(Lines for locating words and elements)

════════

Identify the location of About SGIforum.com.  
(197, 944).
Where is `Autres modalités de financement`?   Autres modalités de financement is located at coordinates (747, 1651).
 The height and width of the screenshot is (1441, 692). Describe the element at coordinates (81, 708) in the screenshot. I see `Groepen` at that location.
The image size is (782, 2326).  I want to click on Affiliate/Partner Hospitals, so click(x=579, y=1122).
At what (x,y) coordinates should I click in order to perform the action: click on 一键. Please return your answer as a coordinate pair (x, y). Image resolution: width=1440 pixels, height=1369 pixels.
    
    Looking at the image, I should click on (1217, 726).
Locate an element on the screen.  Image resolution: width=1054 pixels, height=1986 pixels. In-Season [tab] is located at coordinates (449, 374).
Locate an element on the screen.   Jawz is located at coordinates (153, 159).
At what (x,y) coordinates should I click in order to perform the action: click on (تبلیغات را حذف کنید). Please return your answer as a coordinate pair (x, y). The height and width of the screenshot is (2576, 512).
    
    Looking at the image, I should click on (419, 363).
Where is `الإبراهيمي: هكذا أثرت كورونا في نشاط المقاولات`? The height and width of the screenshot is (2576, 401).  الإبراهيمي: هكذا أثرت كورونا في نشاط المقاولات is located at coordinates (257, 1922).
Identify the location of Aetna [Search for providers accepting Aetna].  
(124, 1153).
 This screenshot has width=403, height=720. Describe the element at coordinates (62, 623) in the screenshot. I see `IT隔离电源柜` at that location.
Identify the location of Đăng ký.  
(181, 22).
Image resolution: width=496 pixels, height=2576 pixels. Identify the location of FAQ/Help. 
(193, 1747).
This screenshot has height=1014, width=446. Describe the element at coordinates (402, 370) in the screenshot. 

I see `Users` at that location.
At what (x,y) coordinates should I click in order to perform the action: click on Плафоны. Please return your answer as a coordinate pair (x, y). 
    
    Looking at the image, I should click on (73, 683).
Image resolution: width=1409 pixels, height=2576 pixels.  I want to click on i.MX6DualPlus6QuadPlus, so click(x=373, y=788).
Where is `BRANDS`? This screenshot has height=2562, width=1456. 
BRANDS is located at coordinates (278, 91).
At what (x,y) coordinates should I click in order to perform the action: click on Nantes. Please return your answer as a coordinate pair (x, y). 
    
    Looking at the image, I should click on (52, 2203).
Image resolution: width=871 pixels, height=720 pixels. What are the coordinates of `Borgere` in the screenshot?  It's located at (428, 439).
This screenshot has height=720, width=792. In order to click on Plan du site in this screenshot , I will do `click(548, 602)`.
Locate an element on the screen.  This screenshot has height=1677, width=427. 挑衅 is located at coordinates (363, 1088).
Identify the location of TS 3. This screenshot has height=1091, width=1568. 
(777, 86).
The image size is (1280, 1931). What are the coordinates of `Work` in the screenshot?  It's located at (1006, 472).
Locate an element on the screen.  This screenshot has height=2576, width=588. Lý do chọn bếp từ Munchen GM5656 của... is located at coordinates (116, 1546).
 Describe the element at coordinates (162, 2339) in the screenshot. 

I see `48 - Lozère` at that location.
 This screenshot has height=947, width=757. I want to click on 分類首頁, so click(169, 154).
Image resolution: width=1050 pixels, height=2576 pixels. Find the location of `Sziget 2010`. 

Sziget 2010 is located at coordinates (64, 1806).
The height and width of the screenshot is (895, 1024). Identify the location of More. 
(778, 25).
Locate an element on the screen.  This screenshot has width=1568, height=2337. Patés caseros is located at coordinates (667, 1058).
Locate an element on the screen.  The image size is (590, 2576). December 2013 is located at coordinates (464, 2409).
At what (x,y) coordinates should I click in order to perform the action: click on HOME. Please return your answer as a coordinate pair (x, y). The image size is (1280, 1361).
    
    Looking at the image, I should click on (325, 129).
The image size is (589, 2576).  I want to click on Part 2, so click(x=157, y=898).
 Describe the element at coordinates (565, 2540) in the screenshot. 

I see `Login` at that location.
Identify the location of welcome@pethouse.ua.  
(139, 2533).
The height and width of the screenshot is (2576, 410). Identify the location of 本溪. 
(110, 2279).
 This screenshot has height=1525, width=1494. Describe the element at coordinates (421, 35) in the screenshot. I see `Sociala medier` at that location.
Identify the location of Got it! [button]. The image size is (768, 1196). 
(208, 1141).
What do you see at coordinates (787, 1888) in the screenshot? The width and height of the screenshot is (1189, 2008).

════════

*What is needed*
Swap every occurrence of "Identify the location of" in the lines above for "Find the position of", leaving the rest of the lines unchanged.

*Finished answer*
Find the position of About SGIforum.com.  
(197, 944).
Where is `Autres modalités de financement`?   Autres modalités de financement is located at coordinates (747, 1651).
 The height and width of the screenshot is (1441, 692). Describe the element at coordinates (81, 708) in the screenshot. I see `Groepen` at that location.
The image size is (782, 2326).  I want to click on Affiliate/Partner Hospitals, so click(x=579, y=1122).
At what (x,y) coordinates should I click in order to perform the action: click on 一键. Please return your answer as a coordinate pair (x, y). Image resolution: width=1440 pixels, height=1369 pixels.
    
    Looking at the image, I should click on (1217, 726).
Locate an element on the screen.  Image resolution: width=1054 pixels, height=1986 pixels. In-Season [tab] is located at coordinates (449, 374).
Locate an element on the screen.   Jawz is located at coordinates (153, 159).
At what (x,y) coordinates should I click in order to perform the action: click on (تبلیغات را حذف کنید). Please return your answer as a coordinate pair (x, y). The height and width of the screenshot is (2576, 512).
    
    Looking at the image, I should click on (419, 363).
Where is `الإبراهيمي: هكذا أثرت كورونا في نشاط المقاولات`? The height and width of the screenshot is (2576, 401).  الإبراهيمي: هكذا أثرت كورونا في نشاط المقاولات is located at coordinates (257, 1922).
Find the position of Aetna [Search for providers accepting Aetna].  
(124, 1153).
 This screenshot has width=403, height=720. Describe the element at coordinates (62, 623) in the screenshot. I see `IT隔离电源柜` at that location.
Find the position of Đăng ký.  
(181, 22).
Image resolution: width=496 pixels, height=2576 pixels. Find the position of FAQ/Help. 
(193, 1747).
This screenshot has height=1014, width=446. Describe the element at coordinates (402, 370) in the screenshot. 

I see `Users` at that location.
At what (x,y) coordinates should I click in order to perform the action: click on Плафоны. Please return your answer as a coordinate pair (x, y). 
    
    Looking at the image, I should click on (73, 683).
Image resolution: width=1409 pixels, height=2576 pixels.  I want to click on i.MX6DualPlus6QuadPlus, so click(x=373, y=788).
Where is `BRANDS`? This screenshot has height=2562, width=1456. 
BRANDS is located at coordinates (278, 91).
At what (x,y) coordinates should I click in order to perform the action: click on Nantes. Please return your answer as a coordinate pair (x, y). 
    
    Looking at the image, I should click on (52, 2203).
Image resolution: width=871 pixels, height=720 pixels. What are the coordinates of `Borgere` in the screenshot?  It's located at (428, 439).
This screenshot has height=720, width=792. In order to click on Plan du site in this screenshot , I will do `click(548, 602)`.
Locate an element on the screen.  This screenshot has height=1677, width=427. 挑衅 is located at coordinates (363, 1088).
Find the position of TS 3. This screenshot has height=1091, width=1568. 
(777, 86).
The image size is (1280, 1931). What are the coordinates of `Work` in the screenshot?  It's located at (1006, 472).
Locate an element on the screen.  This screenshot has height=2576, width=588. Lý do chọn bếp từ Munchen GM5656 của... is located at coordinates (116, 1546).
 Describe the element at coordinates (162, 2339) in the screenshot. 

I see `48 - Lozère` at that location.
 This screenshot has height=947, width=757. I want to click on 分類首頁, so click(169, 154).
Image resolution: width=1050 pixels, height=2576 pixels. Find the location of `Sziget 2010`. 

Sziget 2010 is located at coordinates (64, 1806).
The height and width of the screenshot is (895, 1024). Find the position of More. 
(778, 25).
Locate an element on the screen.  This screenshot has width=1568, height=2337. Patés caseros is located at coordinates (667, 1058).
Locate an element on the screen.  The image size is (590, 2576). December 2013 is located at coordinates (464, 2409).
At what (x,y) coordinates should I click in order to perform the action: click on HOME. Please return your answer as a coordinate pair (x, y). The image size is (1280, 1361).
    
    Looking at the image, I should click on (325, 129).
The image size is (589, 2576).  I want to click on Part 2, so click(x=157, y=898).
 Describe the element at coordinates (565, 2540) in the screenshot. 

I see `Login` at that location.
Find the position of welcome@pethouse.ua.  
(139, 2533).
The height and width of the screenshot is (2576, 410). Find the position of 本溪. 
(110, 2279).
 This screenshot has height=1525, width=1494. Describe the element at coordinates (421, 35) in the screenshot. I see `Sociala medier` at that location.
Find the position of Got it! [button]. The image size is (768, 1196). 
(208, 1141).
What do you see at coordinates (787, 1888) in the screenshot? The width and height of the screenshot is (1189, 2008).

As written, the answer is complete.